100 Menschen, darunter viele Kinder aus Bayern auf dem Weg in einen Pfingstferienurlaub, hatten auf grausige Weise ihr Leben verloren, als am 3. Juni um 10.59 Uhr der Hochgeschwindigkeitszug ICE 884 München-Hamburg bei einem Tempo von über 200 Stundenkilometern kurz vor dem Bahnhof Eschede (Niedersachsen) entgleiste. 88 Verletzte, unter ihnen viele Schwerstverletzte, liegen teilweise heute noch in den Krankenhäusern.
Als Ursache des Unglücks haben inzwischen die Untersuchungen der zuständigen Behörde, des Eisenbahnbundesamts, zweifelsfrei festgestellt, daß ein Radreifen des ersten Mittelwaggons von innen gebrochen war, sich sechs Kilometer vor der Unfallstelle vom Rad gelöst und an einer Weiche den Zug schließlich zum Entgleisen gebracht hatte. Dadurch krachte ein Waggon gegen den Pfeiler einer Brücke, diese stürzte ein und begrub einen Teil der Waggons unter sich.

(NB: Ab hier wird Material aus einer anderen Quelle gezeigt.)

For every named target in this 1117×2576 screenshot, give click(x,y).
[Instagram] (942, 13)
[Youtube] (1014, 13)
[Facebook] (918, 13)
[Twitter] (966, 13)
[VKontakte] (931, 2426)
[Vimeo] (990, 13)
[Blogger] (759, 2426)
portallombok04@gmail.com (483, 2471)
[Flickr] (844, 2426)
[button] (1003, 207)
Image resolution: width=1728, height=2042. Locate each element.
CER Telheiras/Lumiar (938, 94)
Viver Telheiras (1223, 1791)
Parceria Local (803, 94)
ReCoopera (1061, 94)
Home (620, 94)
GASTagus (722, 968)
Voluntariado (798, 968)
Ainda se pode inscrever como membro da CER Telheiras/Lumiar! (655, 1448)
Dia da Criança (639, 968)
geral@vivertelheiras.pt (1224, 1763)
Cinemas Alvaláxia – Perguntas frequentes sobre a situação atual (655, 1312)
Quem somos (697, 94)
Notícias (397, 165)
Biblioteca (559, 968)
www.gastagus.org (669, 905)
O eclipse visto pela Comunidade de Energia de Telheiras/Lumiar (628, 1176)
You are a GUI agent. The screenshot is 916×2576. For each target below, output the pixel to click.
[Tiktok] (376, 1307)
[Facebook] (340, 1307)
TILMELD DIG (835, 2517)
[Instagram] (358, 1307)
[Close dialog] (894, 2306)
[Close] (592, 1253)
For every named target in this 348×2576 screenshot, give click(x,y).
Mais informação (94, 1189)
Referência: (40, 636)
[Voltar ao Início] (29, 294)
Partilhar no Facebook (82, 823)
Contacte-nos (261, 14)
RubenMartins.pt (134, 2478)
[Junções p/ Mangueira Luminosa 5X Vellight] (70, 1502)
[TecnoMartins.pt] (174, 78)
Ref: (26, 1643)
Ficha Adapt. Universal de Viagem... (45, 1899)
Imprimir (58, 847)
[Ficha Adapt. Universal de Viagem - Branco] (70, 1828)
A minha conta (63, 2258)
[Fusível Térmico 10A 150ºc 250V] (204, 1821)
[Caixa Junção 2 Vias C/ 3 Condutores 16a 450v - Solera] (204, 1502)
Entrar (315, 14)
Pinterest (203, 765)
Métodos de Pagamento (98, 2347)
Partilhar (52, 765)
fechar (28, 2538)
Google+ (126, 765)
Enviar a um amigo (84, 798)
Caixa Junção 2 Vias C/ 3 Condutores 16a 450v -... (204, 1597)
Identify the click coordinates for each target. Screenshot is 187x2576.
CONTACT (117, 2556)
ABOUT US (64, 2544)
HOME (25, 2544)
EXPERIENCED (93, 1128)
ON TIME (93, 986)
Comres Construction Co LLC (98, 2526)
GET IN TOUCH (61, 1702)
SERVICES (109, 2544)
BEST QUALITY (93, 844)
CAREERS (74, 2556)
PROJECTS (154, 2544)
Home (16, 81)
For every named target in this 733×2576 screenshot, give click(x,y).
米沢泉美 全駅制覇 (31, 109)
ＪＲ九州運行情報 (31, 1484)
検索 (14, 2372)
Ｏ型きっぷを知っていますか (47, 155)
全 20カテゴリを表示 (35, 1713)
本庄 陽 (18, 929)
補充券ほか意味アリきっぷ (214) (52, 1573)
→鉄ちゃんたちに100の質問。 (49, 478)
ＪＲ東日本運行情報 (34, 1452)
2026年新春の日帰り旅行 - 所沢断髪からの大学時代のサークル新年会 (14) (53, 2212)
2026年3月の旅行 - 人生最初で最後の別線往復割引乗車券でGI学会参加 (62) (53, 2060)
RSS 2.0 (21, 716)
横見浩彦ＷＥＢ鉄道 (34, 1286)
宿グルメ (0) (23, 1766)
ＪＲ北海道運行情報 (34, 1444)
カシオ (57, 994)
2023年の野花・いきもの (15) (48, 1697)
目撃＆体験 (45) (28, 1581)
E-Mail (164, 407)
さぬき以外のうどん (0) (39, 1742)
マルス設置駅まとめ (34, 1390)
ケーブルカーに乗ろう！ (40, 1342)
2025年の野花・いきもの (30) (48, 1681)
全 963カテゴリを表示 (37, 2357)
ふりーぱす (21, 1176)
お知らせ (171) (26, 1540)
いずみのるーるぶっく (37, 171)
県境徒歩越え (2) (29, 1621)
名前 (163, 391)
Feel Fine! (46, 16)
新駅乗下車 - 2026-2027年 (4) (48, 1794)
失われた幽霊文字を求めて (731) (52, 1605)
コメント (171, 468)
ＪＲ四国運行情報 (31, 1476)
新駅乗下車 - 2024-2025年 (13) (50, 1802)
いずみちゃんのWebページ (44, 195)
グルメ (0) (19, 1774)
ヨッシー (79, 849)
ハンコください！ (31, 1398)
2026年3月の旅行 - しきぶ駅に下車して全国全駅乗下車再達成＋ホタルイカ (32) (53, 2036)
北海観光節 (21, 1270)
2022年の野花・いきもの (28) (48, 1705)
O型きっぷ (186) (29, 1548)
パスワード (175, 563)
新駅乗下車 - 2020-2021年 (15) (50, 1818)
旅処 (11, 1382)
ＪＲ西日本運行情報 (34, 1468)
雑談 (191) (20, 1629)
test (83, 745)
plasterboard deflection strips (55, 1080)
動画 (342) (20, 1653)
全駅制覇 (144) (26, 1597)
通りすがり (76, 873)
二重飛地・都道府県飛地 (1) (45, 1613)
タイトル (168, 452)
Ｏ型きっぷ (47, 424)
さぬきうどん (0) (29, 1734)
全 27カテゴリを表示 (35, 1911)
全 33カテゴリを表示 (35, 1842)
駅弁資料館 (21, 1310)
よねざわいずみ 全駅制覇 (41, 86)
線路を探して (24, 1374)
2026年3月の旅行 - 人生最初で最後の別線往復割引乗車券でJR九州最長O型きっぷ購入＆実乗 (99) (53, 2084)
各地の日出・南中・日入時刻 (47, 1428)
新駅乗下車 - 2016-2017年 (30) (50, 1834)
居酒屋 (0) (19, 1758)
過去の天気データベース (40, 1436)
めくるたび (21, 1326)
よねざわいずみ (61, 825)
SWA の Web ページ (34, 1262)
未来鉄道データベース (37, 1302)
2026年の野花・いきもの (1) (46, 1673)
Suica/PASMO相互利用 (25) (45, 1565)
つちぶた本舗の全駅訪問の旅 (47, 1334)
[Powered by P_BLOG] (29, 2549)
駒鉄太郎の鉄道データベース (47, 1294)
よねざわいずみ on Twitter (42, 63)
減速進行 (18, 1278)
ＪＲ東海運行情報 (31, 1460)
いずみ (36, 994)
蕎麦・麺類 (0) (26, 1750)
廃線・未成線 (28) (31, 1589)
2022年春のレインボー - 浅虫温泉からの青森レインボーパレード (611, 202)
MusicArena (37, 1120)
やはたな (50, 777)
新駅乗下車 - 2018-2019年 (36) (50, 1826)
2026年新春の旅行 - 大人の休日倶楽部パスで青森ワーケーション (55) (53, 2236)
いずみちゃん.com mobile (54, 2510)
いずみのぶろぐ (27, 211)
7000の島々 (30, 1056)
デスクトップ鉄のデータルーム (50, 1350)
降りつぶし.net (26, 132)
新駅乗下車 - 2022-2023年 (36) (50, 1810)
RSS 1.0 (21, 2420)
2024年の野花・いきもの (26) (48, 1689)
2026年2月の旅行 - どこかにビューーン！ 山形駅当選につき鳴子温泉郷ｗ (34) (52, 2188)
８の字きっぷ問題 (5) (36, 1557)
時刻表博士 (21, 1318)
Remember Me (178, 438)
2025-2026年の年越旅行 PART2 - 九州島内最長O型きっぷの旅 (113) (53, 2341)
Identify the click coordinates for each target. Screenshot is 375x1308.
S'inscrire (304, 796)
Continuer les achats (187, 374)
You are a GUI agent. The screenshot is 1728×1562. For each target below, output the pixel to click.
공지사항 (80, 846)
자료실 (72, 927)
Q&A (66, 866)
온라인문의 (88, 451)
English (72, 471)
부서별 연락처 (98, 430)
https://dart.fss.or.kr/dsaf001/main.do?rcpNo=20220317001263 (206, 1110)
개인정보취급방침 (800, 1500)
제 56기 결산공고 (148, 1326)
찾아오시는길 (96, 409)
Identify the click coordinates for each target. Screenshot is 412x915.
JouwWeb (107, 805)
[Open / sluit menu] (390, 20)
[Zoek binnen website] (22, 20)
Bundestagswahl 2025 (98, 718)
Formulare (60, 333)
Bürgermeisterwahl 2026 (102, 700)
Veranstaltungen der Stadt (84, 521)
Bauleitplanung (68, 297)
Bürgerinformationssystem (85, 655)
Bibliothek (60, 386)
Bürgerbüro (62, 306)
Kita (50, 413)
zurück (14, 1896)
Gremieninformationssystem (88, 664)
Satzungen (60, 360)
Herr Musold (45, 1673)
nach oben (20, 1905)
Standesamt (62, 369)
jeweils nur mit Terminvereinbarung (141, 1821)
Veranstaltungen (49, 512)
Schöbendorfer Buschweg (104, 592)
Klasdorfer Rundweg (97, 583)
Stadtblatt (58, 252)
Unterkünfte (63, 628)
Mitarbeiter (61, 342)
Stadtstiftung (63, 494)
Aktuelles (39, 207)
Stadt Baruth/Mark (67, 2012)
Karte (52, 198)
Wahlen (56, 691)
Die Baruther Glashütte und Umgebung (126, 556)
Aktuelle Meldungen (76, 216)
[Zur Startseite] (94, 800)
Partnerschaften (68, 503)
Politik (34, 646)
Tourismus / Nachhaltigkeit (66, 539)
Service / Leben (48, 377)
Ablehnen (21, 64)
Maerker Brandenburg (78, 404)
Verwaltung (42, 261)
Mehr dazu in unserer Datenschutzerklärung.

Der Bundesbahnvorstand zeigte sich erschüttert und ließ erklären, ein solcher Radreifenriß sei bisher noch nie vorgekommen, erst am Tag vor dem Unglück sei der Zug gewartet worden, man habe ein solches Unglück nicht voraussehen können. Doch die Fakten sprechen eine andere Sprache.
Die Entwicklung des deutschen Hochgeschwindigkeitszugs fand unter Bedingungen einer Aufholjagd gegenüber der französischen und japanischen Konkurrenz statt. Dabei waren von Anfang an die Sicherheitsprobleme der Radsätze bekannt.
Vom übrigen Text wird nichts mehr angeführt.